Expanding financial inclusion in Myanmar

country snapshot

History and political situation

Myanmar’s history dates back 13,000 years to when people first settled in the valley of the Irrawaddy River. Throughout its long history, Myanmar has experienced many dynasties and kingdoms. After British rule from 1886 to 1942 and a short period of occupation by the Japanese during the Second World War, Myanmar became independent in 1948. A military coup in 1962 drove the country into international isolation. During this period, Myanmar became the poorest country in Southeast Asia. In 2011, Myanmar regained a civilian government. However, even though the country now has a fully democratic government, the military still controls many of the country’s major assets as well as holding important political positions. 

Following the 2015 elections, Myanmar finds itself within the first phase of a transition towards modern democracy. This is applauded by the Dutch government as well as the EU in general. However, the country did receive widespread criticism due to the ongoing conflict with the Muslim Rohingya minority ethnic group in the Rakhine state. Like the Dutch government and the EU, FMO condemns the actions of the Myanmar government in this context. To avoid any harm, FMO makes sure that no projects are initiated in the affected region.

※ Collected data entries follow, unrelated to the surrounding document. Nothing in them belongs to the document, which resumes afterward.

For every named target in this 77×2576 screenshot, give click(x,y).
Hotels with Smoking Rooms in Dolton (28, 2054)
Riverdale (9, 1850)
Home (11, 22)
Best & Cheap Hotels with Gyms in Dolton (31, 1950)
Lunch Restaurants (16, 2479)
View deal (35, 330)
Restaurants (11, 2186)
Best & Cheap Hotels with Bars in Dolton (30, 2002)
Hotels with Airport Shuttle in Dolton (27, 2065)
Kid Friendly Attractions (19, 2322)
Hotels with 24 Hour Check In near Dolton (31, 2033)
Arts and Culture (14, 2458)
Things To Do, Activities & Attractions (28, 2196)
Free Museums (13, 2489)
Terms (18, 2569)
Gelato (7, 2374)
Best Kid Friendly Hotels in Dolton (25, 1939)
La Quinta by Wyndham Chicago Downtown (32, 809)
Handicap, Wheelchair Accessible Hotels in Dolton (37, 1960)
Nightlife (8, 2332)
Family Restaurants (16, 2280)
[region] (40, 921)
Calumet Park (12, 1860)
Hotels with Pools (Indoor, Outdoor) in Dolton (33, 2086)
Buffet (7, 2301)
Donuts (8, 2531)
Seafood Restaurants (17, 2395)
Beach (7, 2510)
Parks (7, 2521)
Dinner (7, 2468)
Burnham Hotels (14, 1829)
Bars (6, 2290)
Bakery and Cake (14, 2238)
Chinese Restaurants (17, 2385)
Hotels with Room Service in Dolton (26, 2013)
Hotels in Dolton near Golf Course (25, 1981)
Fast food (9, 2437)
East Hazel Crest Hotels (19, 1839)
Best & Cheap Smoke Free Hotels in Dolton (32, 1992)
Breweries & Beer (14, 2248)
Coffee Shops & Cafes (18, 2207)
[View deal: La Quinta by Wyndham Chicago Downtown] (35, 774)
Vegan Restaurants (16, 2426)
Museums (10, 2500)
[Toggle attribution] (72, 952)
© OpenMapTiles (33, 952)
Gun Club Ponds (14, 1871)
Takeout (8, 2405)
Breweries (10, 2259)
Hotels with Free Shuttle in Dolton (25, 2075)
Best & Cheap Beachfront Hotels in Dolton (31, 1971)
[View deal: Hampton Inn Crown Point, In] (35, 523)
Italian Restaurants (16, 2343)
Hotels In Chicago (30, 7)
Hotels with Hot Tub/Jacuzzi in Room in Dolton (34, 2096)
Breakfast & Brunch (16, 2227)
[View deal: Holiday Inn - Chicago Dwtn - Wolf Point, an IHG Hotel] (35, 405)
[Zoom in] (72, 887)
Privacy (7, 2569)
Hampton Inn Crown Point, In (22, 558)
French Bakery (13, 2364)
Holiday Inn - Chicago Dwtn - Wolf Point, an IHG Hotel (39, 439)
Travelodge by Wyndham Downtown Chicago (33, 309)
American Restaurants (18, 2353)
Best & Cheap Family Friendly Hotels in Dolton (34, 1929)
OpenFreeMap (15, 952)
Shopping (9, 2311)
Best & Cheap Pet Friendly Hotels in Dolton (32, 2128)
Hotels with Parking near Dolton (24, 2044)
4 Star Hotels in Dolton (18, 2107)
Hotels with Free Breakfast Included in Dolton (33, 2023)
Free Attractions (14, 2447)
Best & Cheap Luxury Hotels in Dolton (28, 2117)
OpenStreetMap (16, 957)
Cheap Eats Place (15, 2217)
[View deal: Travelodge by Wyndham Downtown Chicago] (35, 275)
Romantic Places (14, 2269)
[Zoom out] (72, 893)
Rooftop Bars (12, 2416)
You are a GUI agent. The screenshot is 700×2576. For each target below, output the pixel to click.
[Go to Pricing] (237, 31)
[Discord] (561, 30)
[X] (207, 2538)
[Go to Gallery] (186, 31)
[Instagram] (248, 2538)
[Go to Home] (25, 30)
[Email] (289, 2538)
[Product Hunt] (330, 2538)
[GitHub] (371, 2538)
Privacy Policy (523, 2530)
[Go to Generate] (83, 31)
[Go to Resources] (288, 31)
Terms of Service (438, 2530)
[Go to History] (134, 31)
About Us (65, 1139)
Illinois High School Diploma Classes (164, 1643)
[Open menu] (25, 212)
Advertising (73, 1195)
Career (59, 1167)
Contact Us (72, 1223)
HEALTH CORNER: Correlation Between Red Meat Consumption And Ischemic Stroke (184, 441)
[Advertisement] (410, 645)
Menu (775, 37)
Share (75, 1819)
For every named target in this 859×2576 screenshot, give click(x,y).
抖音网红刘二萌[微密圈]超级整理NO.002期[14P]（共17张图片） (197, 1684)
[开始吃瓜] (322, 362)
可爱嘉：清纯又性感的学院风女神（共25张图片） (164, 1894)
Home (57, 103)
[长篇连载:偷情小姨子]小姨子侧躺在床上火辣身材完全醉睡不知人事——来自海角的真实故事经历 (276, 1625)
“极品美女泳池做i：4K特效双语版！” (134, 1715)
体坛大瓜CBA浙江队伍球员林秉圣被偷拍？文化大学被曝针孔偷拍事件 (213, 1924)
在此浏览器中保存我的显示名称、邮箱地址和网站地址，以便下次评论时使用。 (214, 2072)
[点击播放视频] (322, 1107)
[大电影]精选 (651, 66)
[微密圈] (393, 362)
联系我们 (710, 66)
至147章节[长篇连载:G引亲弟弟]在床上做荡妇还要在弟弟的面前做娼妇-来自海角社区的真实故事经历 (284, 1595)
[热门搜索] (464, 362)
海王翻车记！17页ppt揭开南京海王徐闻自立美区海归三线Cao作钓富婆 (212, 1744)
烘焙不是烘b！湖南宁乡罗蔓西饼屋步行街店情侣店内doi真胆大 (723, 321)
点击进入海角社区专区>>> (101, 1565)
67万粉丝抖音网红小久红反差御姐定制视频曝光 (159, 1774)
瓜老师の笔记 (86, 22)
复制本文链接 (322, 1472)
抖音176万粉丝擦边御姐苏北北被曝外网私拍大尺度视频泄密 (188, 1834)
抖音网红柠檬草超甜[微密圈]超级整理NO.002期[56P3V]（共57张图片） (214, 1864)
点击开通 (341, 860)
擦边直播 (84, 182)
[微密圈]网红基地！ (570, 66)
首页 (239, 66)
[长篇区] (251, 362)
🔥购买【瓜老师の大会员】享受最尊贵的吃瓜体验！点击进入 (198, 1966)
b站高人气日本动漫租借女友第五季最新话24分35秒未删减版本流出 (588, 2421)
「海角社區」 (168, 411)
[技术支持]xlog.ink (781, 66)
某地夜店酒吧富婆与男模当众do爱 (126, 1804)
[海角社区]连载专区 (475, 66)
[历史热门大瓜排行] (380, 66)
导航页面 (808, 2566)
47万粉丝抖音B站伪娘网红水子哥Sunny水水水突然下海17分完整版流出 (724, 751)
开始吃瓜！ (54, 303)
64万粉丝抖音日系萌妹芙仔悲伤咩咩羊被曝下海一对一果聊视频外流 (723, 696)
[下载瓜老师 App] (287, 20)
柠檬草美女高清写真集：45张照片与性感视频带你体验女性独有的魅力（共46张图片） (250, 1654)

The need for financial inclusion in Myanmar

Market demand for financial services in Myanmar is very high. A survey conducted by UNCDF in 2014 identified approximately 15 mln adults with no access to financial services. It is estimated that 60% of Myanmar’s economic activity is informal and all of this activity stems from micro and small enterprises. Of the approximately 7.5 mln enterprises, only 600k have access to financial services from regulated financial service providers. Overall, the unmet demand for credit is roughly USD 1bn, whereas the current aggregate supply of microfinance services in the formal sector is around USD 300 mln. 

Current financial inclusion status in Myanmar

Various other parties (government banks, co-operatives, local and foreign NGOs) currently serve the microfinance sector in Myanmar, but most of them are small and young (<5 years). Moreover, the microfinance sector in Myanmar is highly concentrated with the 15 largest MFIs accounting for the majority of assets. At this stage, most MFIs operate close to urban centres to keep costs under control and become financially sustainable and attractive to investors. MASSIF’s investments in the microfinance sector in Myanmar are therefore making a crucial contribution to the country’s path towards financial inclusion.

Why we use local currency for investments

All of MASSIF’s loans to MFIs in Myanmar are made in local currency. This is beneficial to an MFI and to the end-beneficiary, because it eliminates the MFI’s potentially costly risk exposure to volatile exchange rate fluctuations. MFI’s could pass on additional costs by charging higher interest rates, for example. The ability to pay back debts in local currency means that MFIs do not need to worry about the debt suddenly increasing if the value of the local currency depreciates.